#### [What is needed]
Beneath this instruction is a listing; print exactly the lines in it starting at the line that contains "Image resolution: width=1080 pixels, height=708" and going through the line that contains "Click the AO".

#### [Extracted entries]
= Beginning of Section =

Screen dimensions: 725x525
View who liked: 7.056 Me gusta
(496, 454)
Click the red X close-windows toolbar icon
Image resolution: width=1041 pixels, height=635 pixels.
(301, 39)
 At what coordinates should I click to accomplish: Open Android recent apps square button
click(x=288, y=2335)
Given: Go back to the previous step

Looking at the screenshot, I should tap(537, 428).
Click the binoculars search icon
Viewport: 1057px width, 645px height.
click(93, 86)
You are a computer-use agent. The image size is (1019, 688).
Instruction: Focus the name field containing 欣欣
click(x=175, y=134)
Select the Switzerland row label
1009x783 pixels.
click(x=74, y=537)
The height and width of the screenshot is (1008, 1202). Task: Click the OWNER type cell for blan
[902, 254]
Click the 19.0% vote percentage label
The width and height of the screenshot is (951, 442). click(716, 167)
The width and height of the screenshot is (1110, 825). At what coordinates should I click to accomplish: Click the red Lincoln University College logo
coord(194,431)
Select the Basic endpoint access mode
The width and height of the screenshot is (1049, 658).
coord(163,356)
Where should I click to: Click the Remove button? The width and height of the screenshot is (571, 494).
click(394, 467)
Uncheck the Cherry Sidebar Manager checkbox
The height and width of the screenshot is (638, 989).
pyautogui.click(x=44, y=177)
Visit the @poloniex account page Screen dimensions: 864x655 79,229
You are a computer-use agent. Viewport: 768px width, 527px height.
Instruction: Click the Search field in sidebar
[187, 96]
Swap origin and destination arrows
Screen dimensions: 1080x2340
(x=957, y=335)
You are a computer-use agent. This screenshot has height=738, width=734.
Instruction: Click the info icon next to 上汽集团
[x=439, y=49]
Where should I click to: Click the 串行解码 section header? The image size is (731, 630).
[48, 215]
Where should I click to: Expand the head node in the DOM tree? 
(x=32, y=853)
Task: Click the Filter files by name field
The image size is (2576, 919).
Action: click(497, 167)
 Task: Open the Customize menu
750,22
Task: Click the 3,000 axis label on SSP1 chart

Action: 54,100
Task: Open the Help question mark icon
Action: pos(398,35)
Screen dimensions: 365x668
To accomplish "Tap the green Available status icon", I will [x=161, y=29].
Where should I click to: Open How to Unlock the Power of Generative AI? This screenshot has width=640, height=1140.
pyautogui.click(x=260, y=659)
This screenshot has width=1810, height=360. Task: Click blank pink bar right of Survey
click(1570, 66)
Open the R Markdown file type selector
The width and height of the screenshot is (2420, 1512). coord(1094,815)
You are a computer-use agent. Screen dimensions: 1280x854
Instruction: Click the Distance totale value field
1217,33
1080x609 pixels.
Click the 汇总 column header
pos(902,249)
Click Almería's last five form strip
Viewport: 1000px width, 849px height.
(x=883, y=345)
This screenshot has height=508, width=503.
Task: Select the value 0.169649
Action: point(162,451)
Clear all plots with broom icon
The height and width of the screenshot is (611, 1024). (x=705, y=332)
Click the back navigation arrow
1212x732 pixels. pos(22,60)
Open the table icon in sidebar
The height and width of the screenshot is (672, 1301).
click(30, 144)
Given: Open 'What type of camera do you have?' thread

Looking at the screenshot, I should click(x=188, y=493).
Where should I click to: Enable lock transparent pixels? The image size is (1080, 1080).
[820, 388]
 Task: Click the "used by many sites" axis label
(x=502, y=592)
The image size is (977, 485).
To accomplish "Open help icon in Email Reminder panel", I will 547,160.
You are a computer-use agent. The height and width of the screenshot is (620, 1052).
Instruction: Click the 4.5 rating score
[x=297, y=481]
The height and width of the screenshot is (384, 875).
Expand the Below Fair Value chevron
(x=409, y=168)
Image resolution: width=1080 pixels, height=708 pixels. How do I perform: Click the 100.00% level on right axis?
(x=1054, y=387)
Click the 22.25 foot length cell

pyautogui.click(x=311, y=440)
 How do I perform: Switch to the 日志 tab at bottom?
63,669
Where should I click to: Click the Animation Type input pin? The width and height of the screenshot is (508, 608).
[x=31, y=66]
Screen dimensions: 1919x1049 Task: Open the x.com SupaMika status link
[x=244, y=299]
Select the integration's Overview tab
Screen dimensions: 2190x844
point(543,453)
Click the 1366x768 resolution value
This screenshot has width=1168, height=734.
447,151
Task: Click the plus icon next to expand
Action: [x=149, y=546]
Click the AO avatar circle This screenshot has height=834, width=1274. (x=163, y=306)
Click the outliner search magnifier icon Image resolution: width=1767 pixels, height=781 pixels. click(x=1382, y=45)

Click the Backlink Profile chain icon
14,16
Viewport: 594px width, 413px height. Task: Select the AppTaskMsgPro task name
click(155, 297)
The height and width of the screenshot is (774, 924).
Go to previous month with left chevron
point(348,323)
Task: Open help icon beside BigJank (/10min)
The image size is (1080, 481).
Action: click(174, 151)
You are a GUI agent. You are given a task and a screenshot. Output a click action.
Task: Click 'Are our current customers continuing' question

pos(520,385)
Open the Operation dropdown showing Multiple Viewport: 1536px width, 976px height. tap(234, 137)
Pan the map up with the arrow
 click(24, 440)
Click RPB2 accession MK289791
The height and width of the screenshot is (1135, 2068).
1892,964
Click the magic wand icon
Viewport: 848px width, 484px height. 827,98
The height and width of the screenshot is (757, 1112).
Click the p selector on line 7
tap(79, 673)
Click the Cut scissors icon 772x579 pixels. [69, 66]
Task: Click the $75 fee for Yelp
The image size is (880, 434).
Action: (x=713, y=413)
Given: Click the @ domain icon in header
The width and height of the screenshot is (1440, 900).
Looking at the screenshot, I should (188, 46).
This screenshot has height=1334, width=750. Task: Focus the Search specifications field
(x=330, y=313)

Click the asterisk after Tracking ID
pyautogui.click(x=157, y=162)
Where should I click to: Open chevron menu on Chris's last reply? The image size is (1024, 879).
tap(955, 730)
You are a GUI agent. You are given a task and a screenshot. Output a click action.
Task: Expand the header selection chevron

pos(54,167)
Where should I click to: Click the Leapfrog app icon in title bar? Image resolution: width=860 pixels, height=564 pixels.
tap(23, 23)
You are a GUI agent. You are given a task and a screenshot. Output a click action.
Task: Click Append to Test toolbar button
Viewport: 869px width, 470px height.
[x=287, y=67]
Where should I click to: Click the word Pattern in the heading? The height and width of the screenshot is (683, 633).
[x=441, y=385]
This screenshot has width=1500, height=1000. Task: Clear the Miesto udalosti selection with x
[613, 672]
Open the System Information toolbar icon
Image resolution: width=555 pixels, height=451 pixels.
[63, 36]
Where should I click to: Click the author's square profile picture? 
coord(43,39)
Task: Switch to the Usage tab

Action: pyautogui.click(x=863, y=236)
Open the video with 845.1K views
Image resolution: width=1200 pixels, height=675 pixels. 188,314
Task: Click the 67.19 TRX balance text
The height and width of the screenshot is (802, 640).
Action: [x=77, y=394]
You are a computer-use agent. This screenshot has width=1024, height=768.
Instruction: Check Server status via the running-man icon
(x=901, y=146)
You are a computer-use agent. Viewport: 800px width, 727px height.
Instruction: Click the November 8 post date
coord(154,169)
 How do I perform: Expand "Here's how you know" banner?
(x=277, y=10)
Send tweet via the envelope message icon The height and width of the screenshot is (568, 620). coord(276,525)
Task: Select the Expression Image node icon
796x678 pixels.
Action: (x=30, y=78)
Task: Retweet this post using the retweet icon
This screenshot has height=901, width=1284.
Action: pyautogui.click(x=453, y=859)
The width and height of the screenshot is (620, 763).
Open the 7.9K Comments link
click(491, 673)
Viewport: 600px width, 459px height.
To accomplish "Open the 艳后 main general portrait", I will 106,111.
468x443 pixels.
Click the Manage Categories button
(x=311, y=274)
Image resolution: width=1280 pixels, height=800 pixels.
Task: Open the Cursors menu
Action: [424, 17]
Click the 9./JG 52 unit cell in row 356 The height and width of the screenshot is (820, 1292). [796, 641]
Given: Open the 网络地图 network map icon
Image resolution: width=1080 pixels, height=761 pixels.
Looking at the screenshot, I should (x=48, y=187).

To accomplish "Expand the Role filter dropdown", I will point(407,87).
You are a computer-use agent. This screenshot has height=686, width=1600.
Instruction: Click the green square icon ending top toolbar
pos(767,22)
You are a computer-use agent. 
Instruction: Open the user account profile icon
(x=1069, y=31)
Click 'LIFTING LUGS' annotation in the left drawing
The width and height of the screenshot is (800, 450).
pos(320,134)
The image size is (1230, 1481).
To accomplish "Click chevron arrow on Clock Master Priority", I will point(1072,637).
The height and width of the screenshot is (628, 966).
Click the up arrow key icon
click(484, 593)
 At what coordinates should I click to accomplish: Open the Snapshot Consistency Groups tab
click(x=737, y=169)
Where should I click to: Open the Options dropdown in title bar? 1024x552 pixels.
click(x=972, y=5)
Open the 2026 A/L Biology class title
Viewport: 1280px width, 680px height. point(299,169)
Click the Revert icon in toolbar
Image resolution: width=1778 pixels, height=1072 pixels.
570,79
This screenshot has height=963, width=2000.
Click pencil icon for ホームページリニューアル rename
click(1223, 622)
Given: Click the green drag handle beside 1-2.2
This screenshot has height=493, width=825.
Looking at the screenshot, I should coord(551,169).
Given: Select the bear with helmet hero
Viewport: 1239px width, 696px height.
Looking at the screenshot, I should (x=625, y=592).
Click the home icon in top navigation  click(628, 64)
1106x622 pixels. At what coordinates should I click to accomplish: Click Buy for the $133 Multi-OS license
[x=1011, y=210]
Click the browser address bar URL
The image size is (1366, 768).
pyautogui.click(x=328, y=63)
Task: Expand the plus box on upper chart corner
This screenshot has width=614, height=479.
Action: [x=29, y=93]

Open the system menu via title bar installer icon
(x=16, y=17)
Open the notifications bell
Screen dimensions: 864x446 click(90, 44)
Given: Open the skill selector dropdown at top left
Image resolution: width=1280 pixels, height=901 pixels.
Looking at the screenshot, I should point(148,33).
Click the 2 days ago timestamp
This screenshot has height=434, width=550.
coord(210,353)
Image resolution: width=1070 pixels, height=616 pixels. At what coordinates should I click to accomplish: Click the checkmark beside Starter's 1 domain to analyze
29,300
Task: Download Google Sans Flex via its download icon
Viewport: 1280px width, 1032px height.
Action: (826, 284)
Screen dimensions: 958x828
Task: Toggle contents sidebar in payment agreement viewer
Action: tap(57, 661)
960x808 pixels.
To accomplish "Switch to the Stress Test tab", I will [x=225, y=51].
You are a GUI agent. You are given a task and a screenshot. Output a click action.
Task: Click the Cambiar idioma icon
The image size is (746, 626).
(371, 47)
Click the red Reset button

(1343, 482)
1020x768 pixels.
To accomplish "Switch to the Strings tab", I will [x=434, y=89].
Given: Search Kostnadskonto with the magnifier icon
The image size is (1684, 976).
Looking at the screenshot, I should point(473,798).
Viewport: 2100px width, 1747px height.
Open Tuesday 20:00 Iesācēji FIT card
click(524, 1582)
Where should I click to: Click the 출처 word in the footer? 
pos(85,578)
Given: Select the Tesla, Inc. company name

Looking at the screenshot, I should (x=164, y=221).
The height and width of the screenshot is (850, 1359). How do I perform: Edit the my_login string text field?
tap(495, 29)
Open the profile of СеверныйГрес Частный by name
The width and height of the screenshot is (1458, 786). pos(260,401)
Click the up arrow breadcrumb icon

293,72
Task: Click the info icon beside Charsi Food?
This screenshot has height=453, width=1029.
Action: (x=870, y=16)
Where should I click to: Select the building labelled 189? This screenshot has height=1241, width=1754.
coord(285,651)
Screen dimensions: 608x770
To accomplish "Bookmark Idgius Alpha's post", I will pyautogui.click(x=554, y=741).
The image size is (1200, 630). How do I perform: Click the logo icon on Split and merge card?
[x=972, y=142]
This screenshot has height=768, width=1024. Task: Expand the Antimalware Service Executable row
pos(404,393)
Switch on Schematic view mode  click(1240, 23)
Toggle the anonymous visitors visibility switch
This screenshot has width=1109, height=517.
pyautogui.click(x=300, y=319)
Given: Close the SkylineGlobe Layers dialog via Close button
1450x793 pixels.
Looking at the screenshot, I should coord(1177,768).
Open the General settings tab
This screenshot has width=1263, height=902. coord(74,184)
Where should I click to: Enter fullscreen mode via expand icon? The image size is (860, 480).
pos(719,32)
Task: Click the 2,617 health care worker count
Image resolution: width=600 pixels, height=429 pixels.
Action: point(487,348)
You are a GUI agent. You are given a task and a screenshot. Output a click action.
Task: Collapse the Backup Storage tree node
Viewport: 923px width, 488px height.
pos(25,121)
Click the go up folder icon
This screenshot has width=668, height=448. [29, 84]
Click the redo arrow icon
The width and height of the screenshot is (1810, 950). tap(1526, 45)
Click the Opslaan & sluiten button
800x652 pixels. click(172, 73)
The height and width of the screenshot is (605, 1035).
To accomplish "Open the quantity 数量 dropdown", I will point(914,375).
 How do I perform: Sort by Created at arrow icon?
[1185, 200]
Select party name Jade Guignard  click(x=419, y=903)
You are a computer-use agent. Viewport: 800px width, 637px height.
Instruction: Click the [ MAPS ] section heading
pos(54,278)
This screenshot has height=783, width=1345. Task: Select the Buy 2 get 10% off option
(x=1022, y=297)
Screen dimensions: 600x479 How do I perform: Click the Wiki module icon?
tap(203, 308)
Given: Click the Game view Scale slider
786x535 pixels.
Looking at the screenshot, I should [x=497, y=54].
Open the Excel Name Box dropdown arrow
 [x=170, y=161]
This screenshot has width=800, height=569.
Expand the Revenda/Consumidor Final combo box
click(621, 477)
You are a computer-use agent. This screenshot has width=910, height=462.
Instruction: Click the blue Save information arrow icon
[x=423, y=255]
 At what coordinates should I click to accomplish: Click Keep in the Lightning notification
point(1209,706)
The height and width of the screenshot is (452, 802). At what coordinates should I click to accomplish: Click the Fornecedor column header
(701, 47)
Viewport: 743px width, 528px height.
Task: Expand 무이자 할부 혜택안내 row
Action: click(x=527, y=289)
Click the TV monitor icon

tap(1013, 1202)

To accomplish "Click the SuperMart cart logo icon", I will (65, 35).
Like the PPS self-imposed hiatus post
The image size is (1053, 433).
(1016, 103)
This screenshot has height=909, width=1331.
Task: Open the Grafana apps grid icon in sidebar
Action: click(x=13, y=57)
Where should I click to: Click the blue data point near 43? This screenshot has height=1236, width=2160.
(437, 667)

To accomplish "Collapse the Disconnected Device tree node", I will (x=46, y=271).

= End of Section =

#### [Response]
Image resolution: width=1080 pixels, height=708 pixels. How do I perform: Click the 100.00% level on right axis?
(x=1054, y=387)
Click the 22.25 foot length cell

pyautogui.click(x=311, y=440)
 How do I perform: Switch to the 日志 tab at bottom?
63,669
Where should I click to: Click the Animation Type input pin? The width and height of the screenshot is (508, 608).
[x=31, y=66]
Screen dimensions: 1919x1049 Task: Open the x.com SupaMika status link
[x=244, y=299]
Select the integration's Overview tab
Screen dimensions: 2190x844
point(543,453)
Click the 1366x768 resolution value
This screenshot has width=1168, height=734.
447,151
Task: Click the plus icon next to expand
Action: [x=149, y=546]
Click the AO avatar circle This screenshot has height=834, width=1274. (x=163, y=306)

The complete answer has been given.